Byline: Moutoshi. Saha, Senjuti. Dasgupta, Sudipta. Chakrabarti, Jayati. Chakraborty

Although gastric outlet obstruction is a common condition, etiology could not be determined in a few cases by means of clinical features, radiological, and endoscopic examination, resulting in substantial diagnostic dilemma. A case is being described where a 30-year-old male presented with anorexia, dyspepsia, vomiting, low-grade fever, and weight loss for 2 months. Results of routine laboratory tests were within normal limit except elevated erythrocyte sedimentation rate. Abdominal computed tomography scan demonstrated a gastric outlet obstruction by an antral mass with mild enhancement of the area. Upper gastrointestinal endoscopy depicted an ulcerated and friable mass with an irregular shape and surface at pylorus resulting in pyloric obstruction. Endoscopic biopsy revealed only chronic gastritis with regenerative changes of epithelium. As the patient was not relieved of obstruction by conservative management, Billroth Type II gastrectomy was done. Histopathological examination of the resected specimen revealed caseating granulomas with acid-fast bacilli. Finally, the patient was diagnosed as primary gastric tuberculosis after exclusion affection of other organs and antituberculous medications was initiated. A good response to antitubercular treatment was noted after 5 months. Stomach being an uncommon site of tuberculosis and as it can occur in patients with no risk factors or characteristic symptoms, diagnosis of such rare condition remains a diagnostic enigma.
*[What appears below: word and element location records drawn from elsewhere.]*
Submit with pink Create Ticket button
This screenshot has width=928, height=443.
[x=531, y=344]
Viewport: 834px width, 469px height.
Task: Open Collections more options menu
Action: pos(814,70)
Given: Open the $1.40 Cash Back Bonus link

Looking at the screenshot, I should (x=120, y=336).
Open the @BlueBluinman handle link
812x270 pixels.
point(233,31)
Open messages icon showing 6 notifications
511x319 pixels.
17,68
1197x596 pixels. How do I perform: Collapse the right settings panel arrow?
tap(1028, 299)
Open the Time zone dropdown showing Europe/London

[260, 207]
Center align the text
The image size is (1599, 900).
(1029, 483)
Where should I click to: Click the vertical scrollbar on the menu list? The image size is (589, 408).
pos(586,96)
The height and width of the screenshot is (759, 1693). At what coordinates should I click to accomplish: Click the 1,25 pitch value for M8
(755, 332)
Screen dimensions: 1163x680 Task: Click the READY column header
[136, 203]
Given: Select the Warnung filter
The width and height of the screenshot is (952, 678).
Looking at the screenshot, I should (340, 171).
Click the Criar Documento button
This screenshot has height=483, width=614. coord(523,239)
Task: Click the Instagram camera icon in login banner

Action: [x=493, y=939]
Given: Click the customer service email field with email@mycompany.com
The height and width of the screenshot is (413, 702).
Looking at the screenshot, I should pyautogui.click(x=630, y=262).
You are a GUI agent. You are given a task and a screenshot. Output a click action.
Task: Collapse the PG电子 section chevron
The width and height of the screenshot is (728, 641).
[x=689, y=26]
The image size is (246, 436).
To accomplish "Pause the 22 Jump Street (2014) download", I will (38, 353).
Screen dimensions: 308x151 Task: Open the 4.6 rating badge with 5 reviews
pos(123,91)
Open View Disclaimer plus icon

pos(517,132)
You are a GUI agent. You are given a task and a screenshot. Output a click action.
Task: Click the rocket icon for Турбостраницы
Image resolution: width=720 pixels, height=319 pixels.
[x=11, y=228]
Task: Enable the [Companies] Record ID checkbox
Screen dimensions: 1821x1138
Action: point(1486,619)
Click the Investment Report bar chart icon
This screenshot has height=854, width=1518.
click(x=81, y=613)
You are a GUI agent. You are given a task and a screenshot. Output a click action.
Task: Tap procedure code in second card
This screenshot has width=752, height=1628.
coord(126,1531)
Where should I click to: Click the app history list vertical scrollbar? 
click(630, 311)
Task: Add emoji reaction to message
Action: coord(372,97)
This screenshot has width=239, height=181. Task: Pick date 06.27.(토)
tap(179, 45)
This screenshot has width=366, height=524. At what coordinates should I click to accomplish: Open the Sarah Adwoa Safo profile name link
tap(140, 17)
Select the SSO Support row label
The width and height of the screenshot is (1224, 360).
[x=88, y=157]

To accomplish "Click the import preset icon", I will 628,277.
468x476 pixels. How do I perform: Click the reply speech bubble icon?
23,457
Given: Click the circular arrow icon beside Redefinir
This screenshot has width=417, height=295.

Gastric outlet obstruction is a common condition that requires urgent intervention. Obstruction can occur in an acute setting secondary to acute inflammation and edema or more commonly in a chronic setting secondary to scarring and fibrosis. Major benign causes of gastric outlet obstruction are peptic ulcer diseases, gastric polyps, ingestion of caustics, pyloric stenosis, congenital duodenal web, gallstone obstruction (Bouveret syndrome), pancreatic pseudocyst, and bezoars. Among infective conditions, gastric tuberculosis is one of the rarest causes of gastric outlet obstruction.[sup][1] Gastric antral carcinoma is the most common type of malignancy causing gastric outlet obstruction. Other tumors that may obstruct the gastric outlet include pancreatic carcinomas, ampullary and duodenal carcinomas, cholangiocarcinomas, and metastases from other primary malignancies. Ulcers located within the pyloric channel and first portion of the duodenum are usually responsible for the outlet obstruction.[sup][2]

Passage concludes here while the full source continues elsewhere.